Antioxidant activity

In general, AoxA of chickpea seeds increased after the optimized germination (33.7 °C/171 h) (Table 3). The increase in AoxA by ORAC assay was: from 2329 to 8266 µmol TE/100 g dw (+ 255%) for free, 3127–6876 µmol TE/100 g dw (+ 120%) for bound, and 5456–15,143 µmol TE/100 g dw (+ 178%) for total phytochemicals, respectively compared to the UCF. The ABTS method showed similar results to the ORAC method. This study revealed that bound phytochemicals, which are usually minimized in the literature, significantly contributed to the total antioxidant activity. Wu et al. (2012), also found that the germination maximized the antioxidant activity of legumes, compared with the raw samples. Nevertheless, they did not determine the antioxidant activity in bound phenolic extracts.

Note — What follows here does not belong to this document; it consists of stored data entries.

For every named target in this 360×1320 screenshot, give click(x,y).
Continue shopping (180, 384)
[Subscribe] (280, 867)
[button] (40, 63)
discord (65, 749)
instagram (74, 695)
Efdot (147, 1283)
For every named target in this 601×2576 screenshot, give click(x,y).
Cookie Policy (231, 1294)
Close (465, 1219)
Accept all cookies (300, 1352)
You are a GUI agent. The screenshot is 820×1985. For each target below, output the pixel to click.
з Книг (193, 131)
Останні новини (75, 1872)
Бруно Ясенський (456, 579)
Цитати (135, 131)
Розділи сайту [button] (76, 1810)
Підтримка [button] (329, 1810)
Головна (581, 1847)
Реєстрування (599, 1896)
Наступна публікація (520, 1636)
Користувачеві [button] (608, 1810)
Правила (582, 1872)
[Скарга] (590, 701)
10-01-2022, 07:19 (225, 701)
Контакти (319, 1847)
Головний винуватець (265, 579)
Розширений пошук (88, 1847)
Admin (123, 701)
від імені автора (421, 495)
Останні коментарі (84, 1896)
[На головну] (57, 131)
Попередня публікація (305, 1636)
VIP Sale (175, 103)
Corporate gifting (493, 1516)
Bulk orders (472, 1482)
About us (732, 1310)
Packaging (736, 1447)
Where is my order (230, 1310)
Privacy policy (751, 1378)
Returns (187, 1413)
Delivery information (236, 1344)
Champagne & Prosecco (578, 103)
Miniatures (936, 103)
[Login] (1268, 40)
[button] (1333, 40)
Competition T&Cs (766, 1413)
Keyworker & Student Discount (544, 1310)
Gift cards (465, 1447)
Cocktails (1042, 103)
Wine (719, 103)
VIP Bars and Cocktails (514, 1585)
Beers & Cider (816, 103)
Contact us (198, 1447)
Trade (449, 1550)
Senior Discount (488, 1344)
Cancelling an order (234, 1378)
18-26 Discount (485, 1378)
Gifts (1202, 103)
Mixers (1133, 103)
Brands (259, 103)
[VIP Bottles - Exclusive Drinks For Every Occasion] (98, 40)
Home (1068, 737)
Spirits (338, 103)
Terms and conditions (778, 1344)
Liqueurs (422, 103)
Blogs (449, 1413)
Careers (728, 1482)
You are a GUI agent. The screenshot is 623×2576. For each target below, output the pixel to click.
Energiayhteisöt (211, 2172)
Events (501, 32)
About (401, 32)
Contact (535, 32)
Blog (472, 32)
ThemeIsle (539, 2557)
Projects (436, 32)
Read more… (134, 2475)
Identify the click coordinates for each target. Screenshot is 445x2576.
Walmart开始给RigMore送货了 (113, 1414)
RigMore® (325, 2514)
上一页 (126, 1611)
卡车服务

During germination many important metabolic changes take place. One of them is the increase of AoxA, principally attributed to an increase of bioactive compounds, such as phenolic compounds, by the action of endogenous hydrolytic enzymes. Therefore, the increase in total phenolic content and antioxidant activity in chickpea seeds results in the improvement of their nutraceutical properties (Cevallos-Casals and Cisneros-Zevallos 2010). Xue et al. (2016) carried out a study on the change in bioactive compounds and antioxidant activity in three types of legumes during germination and concluded that TFC and FC made the highest contribution to the total antioxidant activity of the germinated legumes. On the other hand, Singh et al. (2016) concluded that, phenolics like sinapic acid, ferulic acid, catechin, p-coumaric acid, resveratrol, quercetin and luteolin were the mayor compounds in mung bean extract and were the mayor contributors to antioxidant activity. Likewise, Khang et al. (2016) detected and quantified 13 different phenolic compounds in six germinated grains, and showed a significant correlation of the phenolic compounds with antioxidant activity. Consistently, in the present study we showed that AoxA had a stronger correlation (r = 0.835, p < 0.005 and r = 0.822, p < 0.007) with TPC and FC, respectively. Our results provide important information on the nutraceutical quality of germinated desi chickpea seeds.

Conclusion

The germination bioprocess carried out under optimal conditions is an efficient alternative to increasing the antioxidant activity, bioactive compounds, protein, and dietary fiber contents of desi chickpea seeds. For the production of optimized germinated chickpea flour (OGCF) the best germination conditions to obtain the highest antioxidant activity and the greater phenolic content were a temperature = 33.7 °C and a time = 171 h. As a result, we obtained germinated chickpea flours rich in antioxidants, protein, and dietary fiber appropriate for the formulation of functional foods. However, more research is needed to determine the impact on health of other types of germinated pigmented chickpeas.